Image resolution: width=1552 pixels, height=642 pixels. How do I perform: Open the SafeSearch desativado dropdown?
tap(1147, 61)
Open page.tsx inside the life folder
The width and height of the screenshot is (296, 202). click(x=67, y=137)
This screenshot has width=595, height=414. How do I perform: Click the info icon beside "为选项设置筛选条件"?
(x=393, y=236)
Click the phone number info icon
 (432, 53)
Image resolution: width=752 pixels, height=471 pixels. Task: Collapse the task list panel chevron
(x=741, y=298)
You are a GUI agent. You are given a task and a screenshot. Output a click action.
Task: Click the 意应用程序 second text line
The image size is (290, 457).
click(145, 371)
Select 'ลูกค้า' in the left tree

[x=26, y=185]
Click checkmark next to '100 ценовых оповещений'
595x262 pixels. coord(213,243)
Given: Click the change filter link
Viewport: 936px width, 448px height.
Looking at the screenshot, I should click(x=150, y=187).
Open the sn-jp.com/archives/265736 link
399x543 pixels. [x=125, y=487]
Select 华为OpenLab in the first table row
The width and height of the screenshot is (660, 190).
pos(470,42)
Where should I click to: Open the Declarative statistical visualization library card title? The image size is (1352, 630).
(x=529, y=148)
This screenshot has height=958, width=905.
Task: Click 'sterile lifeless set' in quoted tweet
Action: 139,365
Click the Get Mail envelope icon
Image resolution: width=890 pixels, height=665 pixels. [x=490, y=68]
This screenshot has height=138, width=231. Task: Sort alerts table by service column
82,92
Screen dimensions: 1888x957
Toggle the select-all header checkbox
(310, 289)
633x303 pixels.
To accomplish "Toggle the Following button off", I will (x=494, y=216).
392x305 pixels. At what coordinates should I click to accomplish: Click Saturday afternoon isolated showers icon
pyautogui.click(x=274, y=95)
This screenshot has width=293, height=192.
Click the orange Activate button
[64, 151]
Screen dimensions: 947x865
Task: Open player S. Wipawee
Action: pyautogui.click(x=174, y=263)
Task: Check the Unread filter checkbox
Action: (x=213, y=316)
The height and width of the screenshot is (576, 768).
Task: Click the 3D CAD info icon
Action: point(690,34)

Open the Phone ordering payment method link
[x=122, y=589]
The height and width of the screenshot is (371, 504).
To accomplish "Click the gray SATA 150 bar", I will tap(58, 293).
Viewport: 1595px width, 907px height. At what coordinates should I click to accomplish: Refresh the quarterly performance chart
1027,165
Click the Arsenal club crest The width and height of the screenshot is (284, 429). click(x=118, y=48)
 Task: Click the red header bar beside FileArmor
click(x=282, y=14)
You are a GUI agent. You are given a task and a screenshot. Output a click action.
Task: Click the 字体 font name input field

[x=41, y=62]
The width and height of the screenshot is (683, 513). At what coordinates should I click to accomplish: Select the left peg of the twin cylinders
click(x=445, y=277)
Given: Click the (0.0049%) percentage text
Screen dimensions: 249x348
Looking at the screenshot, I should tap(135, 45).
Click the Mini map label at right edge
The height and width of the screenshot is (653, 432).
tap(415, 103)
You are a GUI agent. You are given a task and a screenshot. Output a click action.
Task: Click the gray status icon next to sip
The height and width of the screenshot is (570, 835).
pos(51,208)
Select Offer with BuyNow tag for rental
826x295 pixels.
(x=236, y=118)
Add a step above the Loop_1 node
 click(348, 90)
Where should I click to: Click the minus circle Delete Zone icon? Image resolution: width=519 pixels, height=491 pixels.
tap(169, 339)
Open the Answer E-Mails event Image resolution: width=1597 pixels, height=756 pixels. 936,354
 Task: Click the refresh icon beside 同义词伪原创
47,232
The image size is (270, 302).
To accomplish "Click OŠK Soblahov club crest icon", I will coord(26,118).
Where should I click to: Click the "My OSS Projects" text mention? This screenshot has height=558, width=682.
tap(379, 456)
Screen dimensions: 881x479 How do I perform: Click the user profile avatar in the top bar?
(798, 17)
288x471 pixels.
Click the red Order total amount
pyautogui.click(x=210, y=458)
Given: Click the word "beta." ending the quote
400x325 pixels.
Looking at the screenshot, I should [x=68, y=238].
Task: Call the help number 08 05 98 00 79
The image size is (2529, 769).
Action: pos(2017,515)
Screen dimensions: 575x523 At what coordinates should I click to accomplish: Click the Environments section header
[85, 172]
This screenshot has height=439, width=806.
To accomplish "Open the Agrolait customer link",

## [WHAT THE TASK REQUIRES]
Copy the line containing "Given: Click the word" exactly. Then copy every line after it through the end of the listing, and nothing more.

## [ANSWER SECTION]
Given: Click the word "beta." ending the quote
400x325 pixels.
Looking at the screenshot, I should [x=68, y=238].
Task: Call the help number 08 05 98 00 79
The image size is (2529, 769).
Action: pos(2017,515)
Screen dimensions: 575x523 At what coordinates should I click to accomplish: Click the Environments section header
[85, 172]
This screenshot has height=439, width=806.
To accomplish "Open the Agrolait customer link",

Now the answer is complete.